Each of these men – these three patriarchs – had multiples spouses and concubines. Each had many children. But we – in the Judeo-Christian tradition – recollect only the three, and Jacob’s 12 legitimate heirs.
These three men – blemished as they are – are the foundations of our faith.
What does that say to us?
Why do we remember them if they are not models for us – if we are not meant to emulate them?
Well… we are meant to emulate them. The challenge is how.
Let me be clear: We are not called to have multiple partners at the same time, generating multiple offspring.
We are not called to send our children into exile in the Wilderness, as Abraham did with Hagar and Ishmael.
We are not called to place our children on a rock to be sacrificed.
We are not to favor one child over another.
We are not to defraud our family members.
There are numerous other things that the patriarchs did that we should not emulate, but that is for another time.
There is, however, a passage early in the story of the patriarchs that is very important. It is important to our understanding of these stories.
In Genesis, chapter 15, we are told that God renews his promises to Abram. The key words are in verse 6:
“And [Abram] believed the Lord, and the Lord reckoned it to him as righteousness.”
What exactly was it that God reckoned as righteousness? What was it that stood out in the lives of the patriarchs – such as they were – that was so commendable? What was it that should impact and inform our lives?
Abram trusted in God’s promises to him – promises that included descendants that would number as the stars, even though he was childless with his wife; and that those descendants would lead to all nations blessings themselves by their relationship to him.

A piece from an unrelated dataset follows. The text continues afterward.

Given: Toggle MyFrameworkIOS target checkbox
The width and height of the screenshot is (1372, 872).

Abram trusted God – even though he had no evidence to confirm those promises. Trust – a synonym for faith. That faith – that trust – was seen as righteousness.

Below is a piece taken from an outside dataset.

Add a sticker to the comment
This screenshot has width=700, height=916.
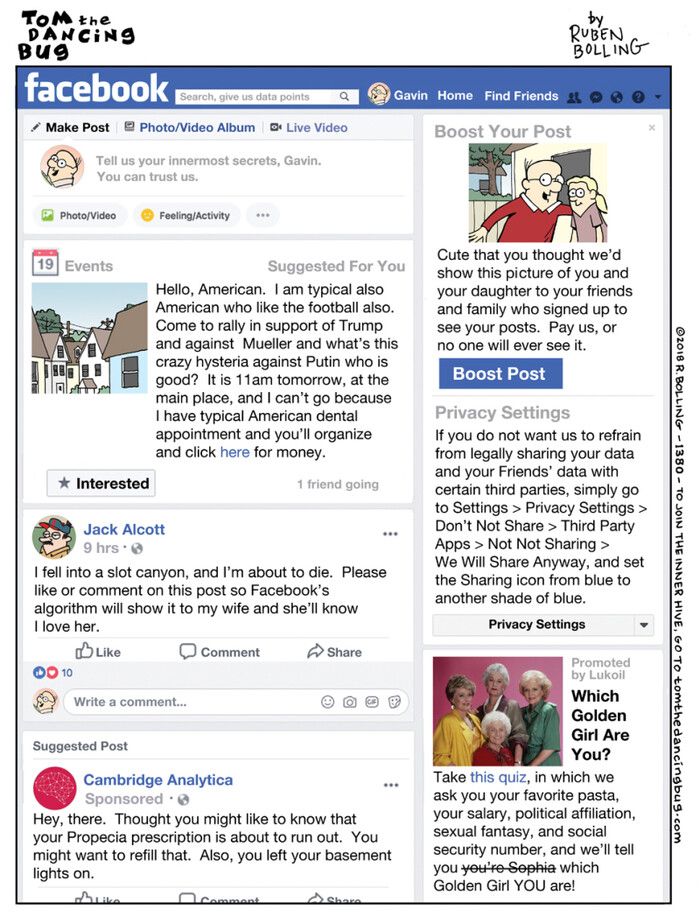click(x=394, y=702)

Much later, the author of the Letter to the Hebrews would write this definition of faith:
11:1Now faith is the assurance of things hoped for, the conviction of things not seen. 2Indeed, by faith* our ancestors received approval.
The key aspect of the patriarchal narrative we need to keep in mind is faith. We know beyond a shadow of doubt – through stories recorded in scripture – that Abram, Isaac, and Jacob were not perfect people. Far from it. But they were people of faith. They are exemplars of trust in God.
You have heard me say this before, but I believe that if I say it a few more times, the message might get absorbed: Perfection is not the goal. It is not even attainable. Faith is the goal. Trusting God is that which is “reckoned as righteousness.”
The gift of faith does not mean that we go about living our lives, however we wish. Faith is meant as a transformational agent – something that courses through our being to make us a New Creation. That faith will be reckoned as righteousness.